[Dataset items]
◆ ◆ ◆

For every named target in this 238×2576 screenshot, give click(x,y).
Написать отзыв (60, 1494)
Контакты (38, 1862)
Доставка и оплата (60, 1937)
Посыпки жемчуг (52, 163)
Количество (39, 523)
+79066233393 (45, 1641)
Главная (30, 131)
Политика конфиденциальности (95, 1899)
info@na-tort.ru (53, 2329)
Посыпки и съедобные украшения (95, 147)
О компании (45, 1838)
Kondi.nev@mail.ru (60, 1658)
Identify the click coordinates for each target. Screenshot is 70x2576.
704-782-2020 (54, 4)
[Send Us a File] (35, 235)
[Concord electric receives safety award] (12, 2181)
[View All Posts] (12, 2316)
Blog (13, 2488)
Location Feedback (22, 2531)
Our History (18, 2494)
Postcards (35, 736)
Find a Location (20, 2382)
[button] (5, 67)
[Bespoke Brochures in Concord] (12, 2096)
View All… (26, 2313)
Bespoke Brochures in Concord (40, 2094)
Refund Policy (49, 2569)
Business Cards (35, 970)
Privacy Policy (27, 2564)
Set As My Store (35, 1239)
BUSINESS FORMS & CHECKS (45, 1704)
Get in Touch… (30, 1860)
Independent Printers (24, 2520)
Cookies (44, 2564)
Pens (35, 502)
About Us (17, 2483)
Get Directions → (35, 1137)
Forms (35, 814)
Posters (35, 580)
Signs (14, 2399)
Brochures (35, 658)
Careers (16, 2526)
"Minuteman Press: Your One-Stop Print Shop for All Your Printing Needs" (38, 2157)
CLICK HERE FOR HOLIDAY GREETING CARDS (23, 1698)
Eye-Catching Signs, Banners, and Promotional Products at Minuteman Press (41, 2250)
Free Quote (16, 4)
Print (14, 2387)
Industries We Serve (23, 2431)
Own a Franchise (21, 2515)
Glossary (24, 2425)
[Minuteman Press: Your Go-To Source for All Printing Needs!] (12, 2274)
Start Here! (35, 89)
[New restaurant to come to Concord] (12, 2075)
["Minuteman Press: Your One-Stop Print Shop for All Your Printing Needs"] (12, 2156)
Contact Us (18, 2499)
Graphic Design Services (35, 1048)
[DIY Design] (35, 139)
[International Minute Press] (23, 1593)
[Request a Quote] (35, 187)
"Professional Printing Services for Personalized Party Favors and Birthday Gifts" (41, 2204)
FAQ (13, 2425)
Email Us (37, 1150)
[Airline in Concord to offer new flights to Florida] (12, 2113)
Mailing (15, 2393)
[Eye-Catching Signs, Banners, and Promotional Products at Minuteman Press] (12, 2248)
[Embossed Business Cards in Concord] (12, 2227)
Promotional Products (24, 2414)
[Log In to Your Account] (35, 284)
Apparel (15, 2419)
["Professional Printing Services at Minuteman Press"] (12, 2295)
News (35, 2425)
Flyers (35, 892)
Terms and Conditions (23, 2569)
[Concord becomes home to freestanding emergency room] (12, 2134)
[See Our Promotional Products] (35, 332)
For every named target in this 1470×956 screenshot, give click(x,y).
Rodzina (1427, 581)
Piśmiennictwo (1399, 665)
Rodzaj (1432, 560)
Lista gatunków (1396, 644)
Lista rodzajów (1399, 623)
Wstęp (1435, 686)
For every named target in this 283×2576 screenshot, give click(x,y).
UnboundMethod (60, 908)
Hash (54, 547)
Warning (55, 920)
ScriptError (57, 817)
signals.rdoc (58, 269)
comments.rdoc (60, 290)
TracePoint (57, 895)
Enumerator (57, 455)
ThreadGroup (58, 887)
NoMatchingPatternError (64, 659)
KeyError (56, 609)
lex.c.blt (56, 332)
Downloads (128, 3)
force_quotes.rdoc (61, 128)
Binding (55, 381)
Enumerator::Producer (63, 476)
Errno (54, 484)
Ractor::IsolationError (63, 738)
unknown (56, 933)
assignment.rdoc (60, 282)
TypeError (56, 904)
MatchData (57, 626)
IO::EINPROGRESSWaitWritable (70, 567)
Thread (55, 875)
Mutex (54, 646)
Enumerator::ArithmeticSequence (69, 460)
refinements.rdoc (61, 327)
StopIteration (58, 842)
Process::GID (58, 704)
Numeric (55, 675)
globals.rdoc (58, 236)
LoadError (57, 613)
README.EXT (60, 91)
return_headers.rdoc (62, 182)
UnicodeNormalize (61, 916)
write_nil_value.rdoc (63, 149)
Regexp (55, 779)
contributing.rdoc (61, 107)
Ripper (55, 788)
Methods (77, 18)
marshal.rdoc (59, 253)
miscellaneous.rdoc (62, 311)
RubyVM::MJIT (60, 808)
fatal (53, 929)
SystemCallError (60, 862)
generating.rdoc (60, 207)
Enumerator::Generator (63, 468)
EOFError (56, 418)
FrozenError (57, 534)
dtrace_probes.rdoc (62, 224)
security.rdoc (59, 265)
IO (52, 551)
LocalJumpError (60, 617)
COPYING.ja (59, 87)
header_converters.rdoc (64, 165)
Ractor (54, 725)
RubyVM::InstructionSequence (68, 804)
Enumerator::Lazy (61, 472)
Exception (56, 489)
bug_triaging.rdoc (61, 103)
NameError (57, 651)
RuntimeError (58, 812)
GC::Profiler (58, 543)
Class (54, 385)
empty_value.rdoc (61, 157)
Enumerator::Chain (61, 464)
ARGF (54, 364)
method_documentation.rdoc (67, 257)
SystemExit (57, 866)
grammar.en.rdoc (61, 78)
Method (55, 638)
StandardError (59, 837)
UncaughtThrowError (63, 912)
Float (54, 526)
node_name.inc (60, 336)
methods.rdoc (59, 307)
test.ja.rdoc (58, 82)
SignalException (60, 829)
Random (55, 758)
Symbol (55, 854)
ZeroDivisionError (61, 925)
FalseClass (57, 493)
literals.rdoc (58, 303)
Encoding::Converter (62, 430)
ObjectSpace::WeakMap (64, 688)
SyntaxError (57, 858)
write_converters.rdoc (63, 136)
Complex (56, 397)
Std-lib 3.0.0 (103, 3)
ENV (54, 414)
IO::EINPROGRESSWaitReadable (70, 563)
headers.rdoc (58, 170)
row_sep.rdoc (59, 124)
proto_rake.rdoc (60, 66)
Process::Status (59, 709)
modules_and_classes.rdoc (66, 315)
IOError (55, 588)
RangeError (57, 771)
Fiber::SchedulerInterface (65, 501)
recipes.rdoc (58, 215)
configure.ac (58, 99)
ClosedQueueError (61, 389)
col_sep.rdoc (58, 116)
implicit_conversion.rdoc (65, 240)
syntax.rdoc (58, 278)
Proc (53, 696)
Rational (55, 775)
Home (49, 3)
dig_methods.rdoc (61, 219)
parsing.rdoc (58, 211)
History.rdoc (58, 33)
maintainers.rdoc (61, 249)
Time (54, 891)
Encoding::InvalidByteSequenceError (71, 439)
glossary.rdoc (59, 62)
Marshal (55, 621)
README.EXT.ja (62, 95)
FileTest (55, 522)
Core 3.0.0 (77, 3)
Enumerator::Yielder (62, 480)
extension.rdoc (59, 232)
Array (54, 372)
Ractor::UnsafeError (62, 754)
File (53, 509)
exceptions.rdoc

◆ ◆ ◆

**TASK TO CARRY OUT**
Output all lines from the beginning of the data up to the line holding "BUSINESS FORMS & CHECKS (45, 1704)", that line included, exactly as written.

**SOLUTION**
For every named target in this 238×2576 screenshot, give click(x,y).
Написать отзыв (60, 1494)
Контакты (38, 1862)
Доставка и оплата (60, 1937)
Посыпки жемчуг (52, 163)
Количество (39, 523)
+79066233393 (45, 1641)
Главная (30, 131)
Политика конфиденциальности (95, 1899)
info@na-tort.ru (53, 2329)
Посыпки и съедобные украшения (95, 147)
О компании (45, 1838)
Kondi.nev@mail.ru (60, 1658)
Identify the click coordinates for each target. Screenshot is 70x2576.
704-782-2020 (54, 4)
[Send Us a File] (35, 235)
[Concord electric receives safety award] (12, 2181)
[View All Posts] (12, 2316)
Blog (13, 2488)
Location Feedback (22, 2531)
Our History (18, 2494)
Postcards (35, 736)
Find a Location (20, 2382)
[button] (5, 67)
[Bespoke Brochures in Concord] (12, 2096)
View All… (26, 2313)
Bespoke Brochures in Concord (40, 2094)
Refund Policy (49, 2569)
Business Cards (35, 970)
Privacy Policy (27, 2564)
Set As My Store (35, 1239)
BUSINESS FORMS & CHECKS (45, 1704)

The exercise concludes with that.